I felt the anguish and fear wash over me, washing away all of my hopes and dreams for my child.  It felt like the world was coming to an end.  Please let my words comfort and assure you that this is not the end.  In fact, it is the beginning. It is the beginning of a journey you will take to ensure the health of your precious child.  Early diagnosis through NBS is the key.  Knowledge is power.

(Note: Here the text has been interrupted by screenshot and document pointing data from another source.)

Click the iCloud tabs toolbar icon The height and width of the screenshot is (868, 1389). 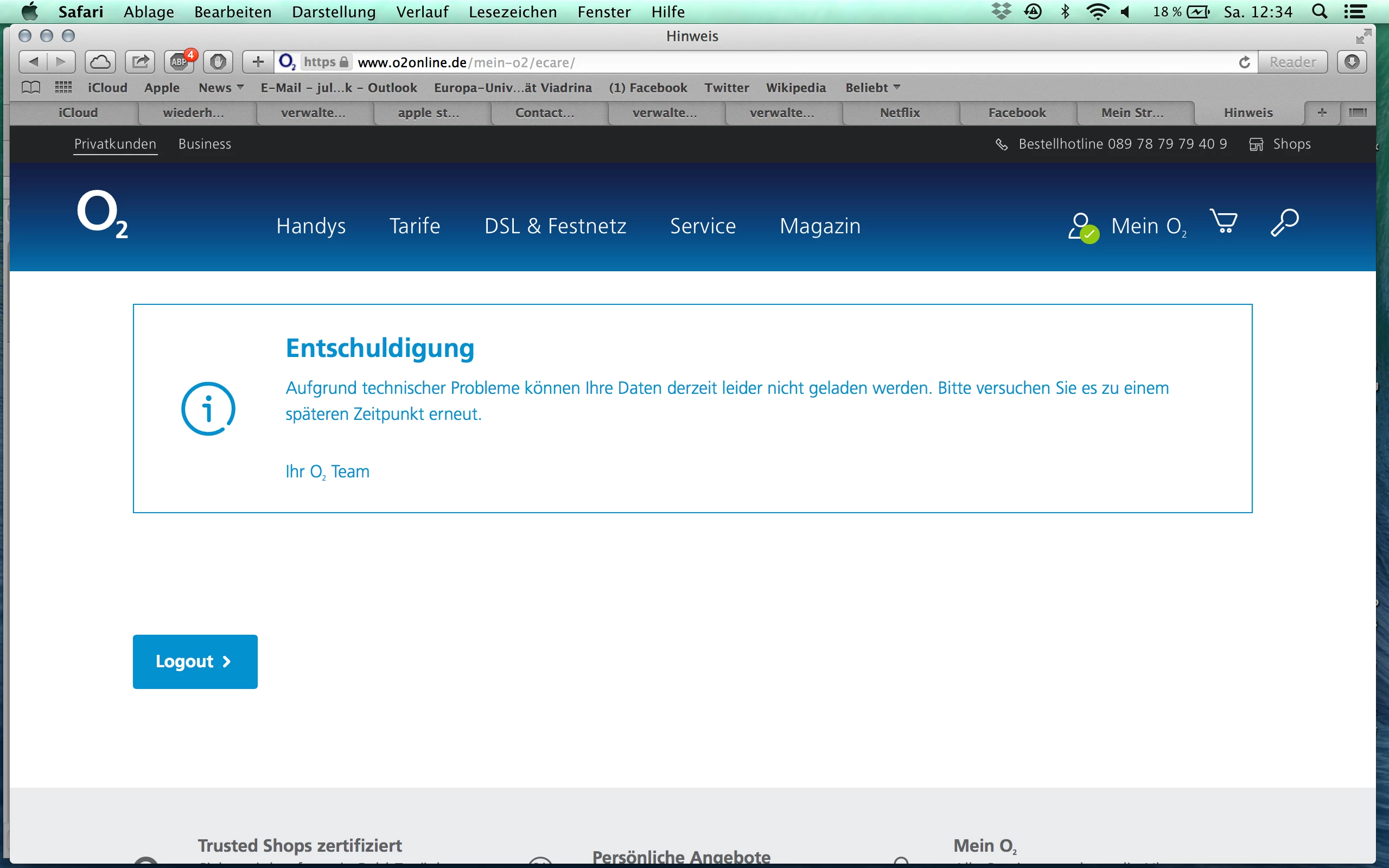(100, 62)
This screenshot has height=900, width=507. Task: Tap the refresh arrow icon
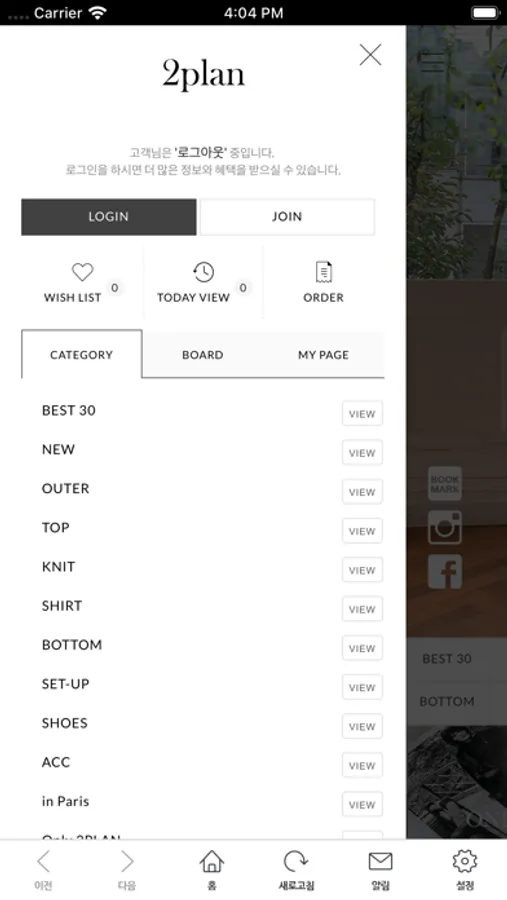(x=296, y=862)
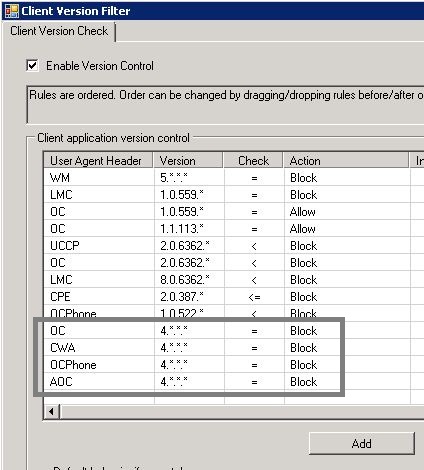This screenshot has height=470, width=424.
Task: Select the CPE 2.0.387.* rule
Action: tap(233, 297)
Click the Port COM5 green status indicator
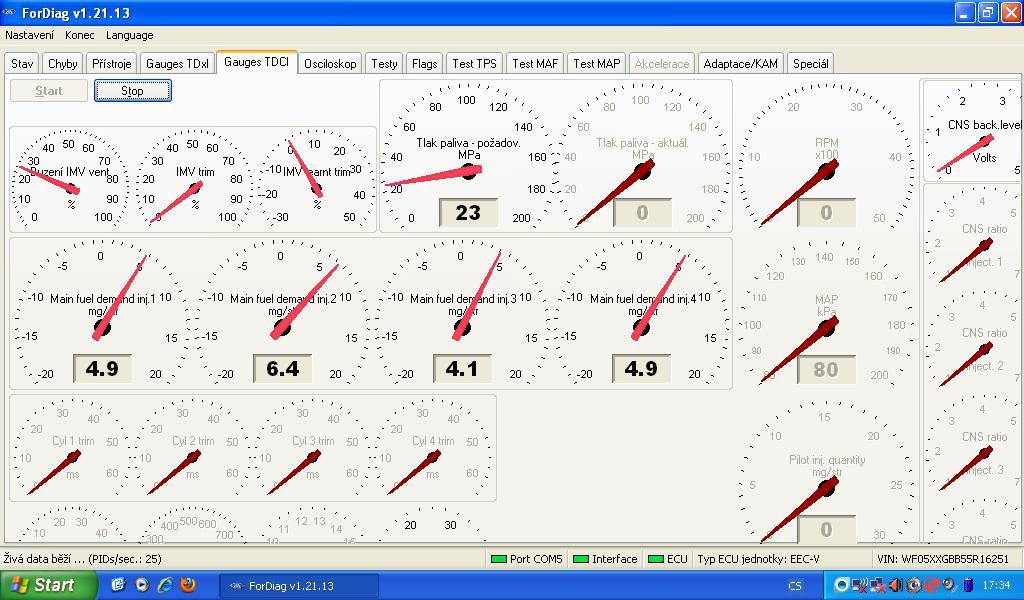Screen dimensions: 1024x600 (498, 559)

Life with ALD can be a full, healthy, and normal one.  While it will not always be easy, I can assure you that it is absolutely possible.  With NBS for ALD being new, and ALD just beginning to be diagnosed in growing numbers, there was little information available to help new parents.  This booklet is our way of sharing all that we have learned to help guide you on this journey.  I know you are overwhelmed at the thought of doctors’ appointments, blood work, and MRIs, which will be a big part of monitoring your child, but all of this is absolutely doable.  You will have the constant support and guidance of ALD specialists and other ALD parents.  You are not alone.    

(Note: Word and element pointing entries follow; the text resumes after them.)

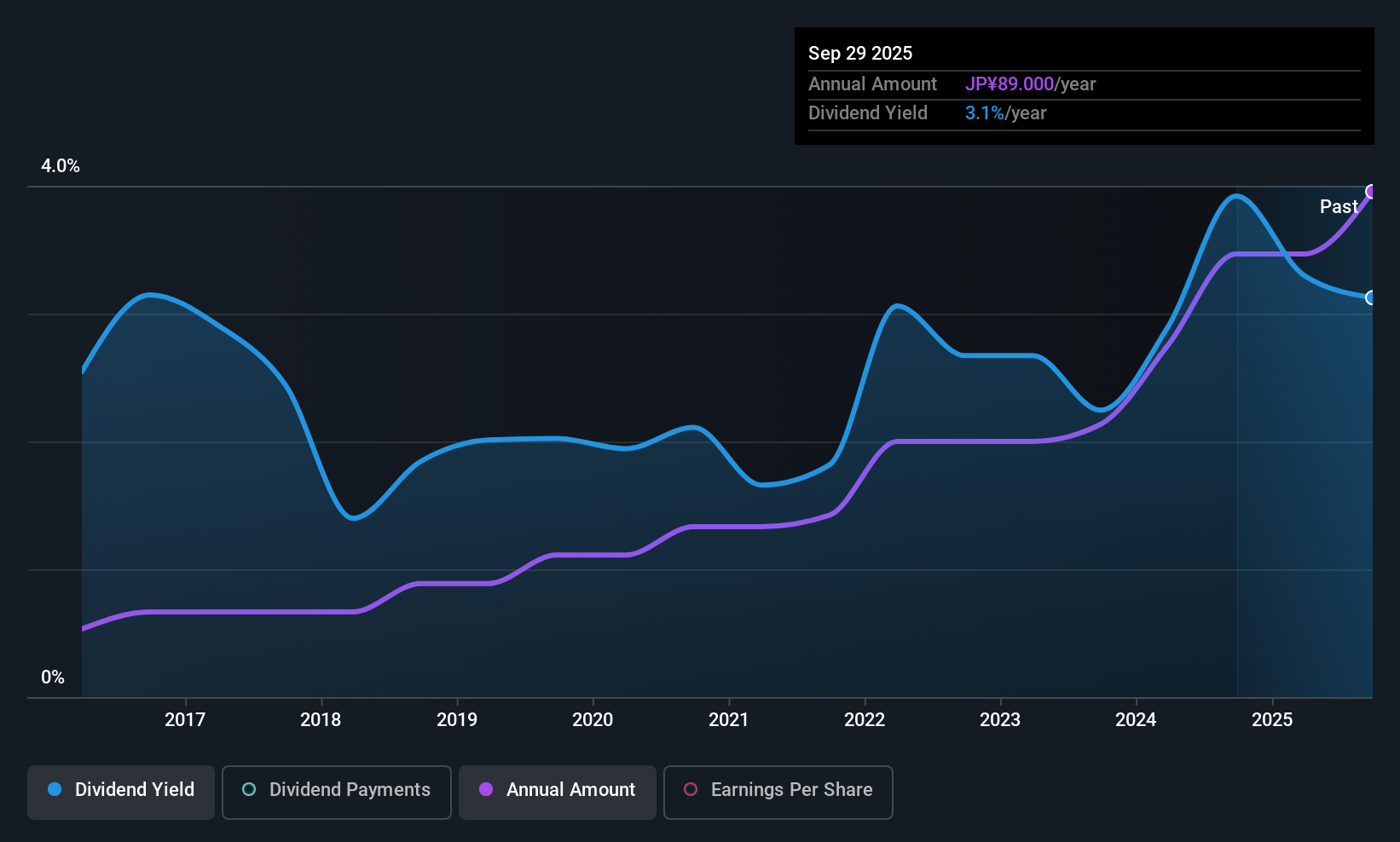The height and width of the screenshot is (842, 1400).
Task: Toggle the Annual Amount series label
Action: pos(570,790)
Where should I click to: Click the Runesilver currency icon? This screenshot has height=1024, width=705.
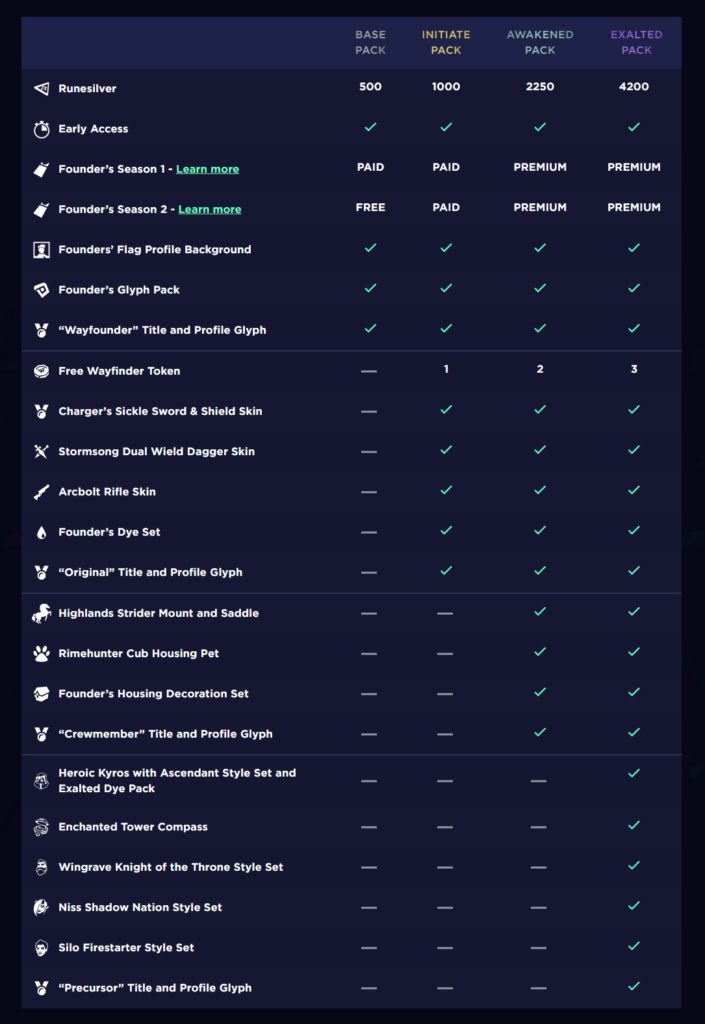click(41, 89)
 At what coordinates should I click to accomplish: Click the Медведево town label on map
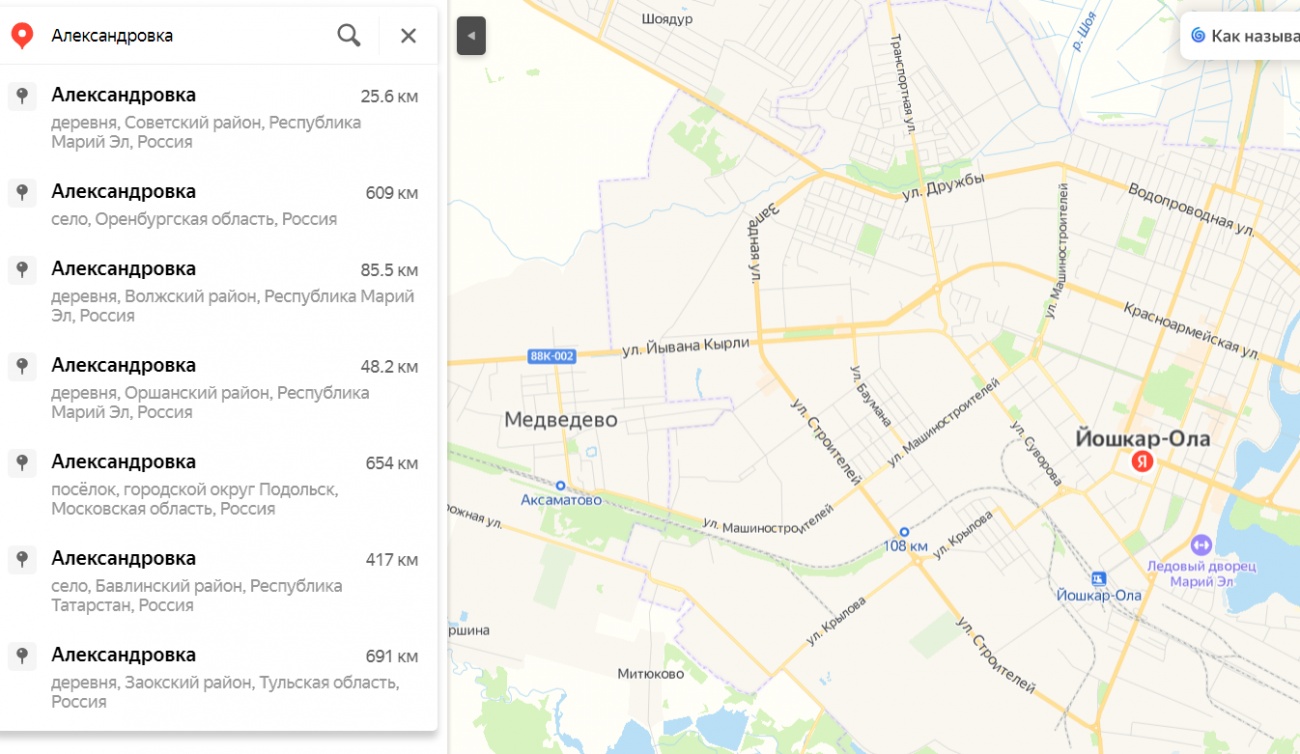(561, 420)
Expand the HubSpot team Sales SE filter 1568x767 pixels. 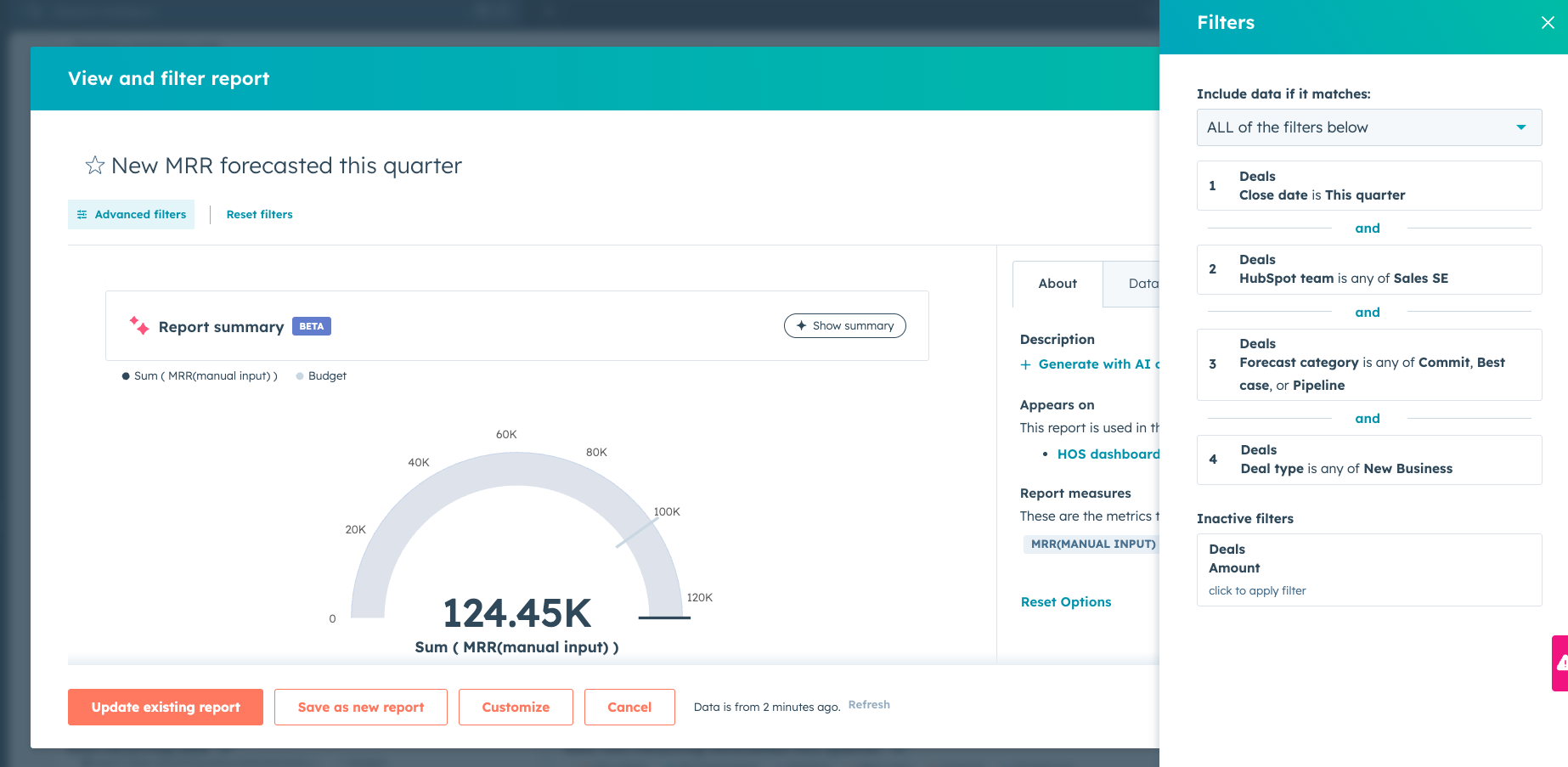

My story began in March of 2014 when we joyfully welcomed Patrick, our third child and second son. Through NBS, we learned that Patrick was identified as having ALD.   Since this is genetic, our older children were immediately tested, and our four year old son, Gavin, was also diagnosed with ALD.  While we were devastated, we quickly recognized the blessing and special gift in our precious baby.  Thanks to NBS and this early diagnosis, we would have the opportunity to save both our boys. 

Today I am the proud mother of boys who are energetic, fun loving, healthy and thriving both academically and athletically, and who will be able to realize their full potential in life.  The doctors’ appointments, blood work, and MRIs have become a part of life and even embraced by our boys who always seem to find the fun in everything, as children can often do.  This will be your son.  A diagnosis of ALD in no way takes away from how beautiful and precious your baby is and the joy he brings.  Always keep your hopes and dreams for him intact because they will be realized. Have faith, and believe that your story, like mine, will be a positive one.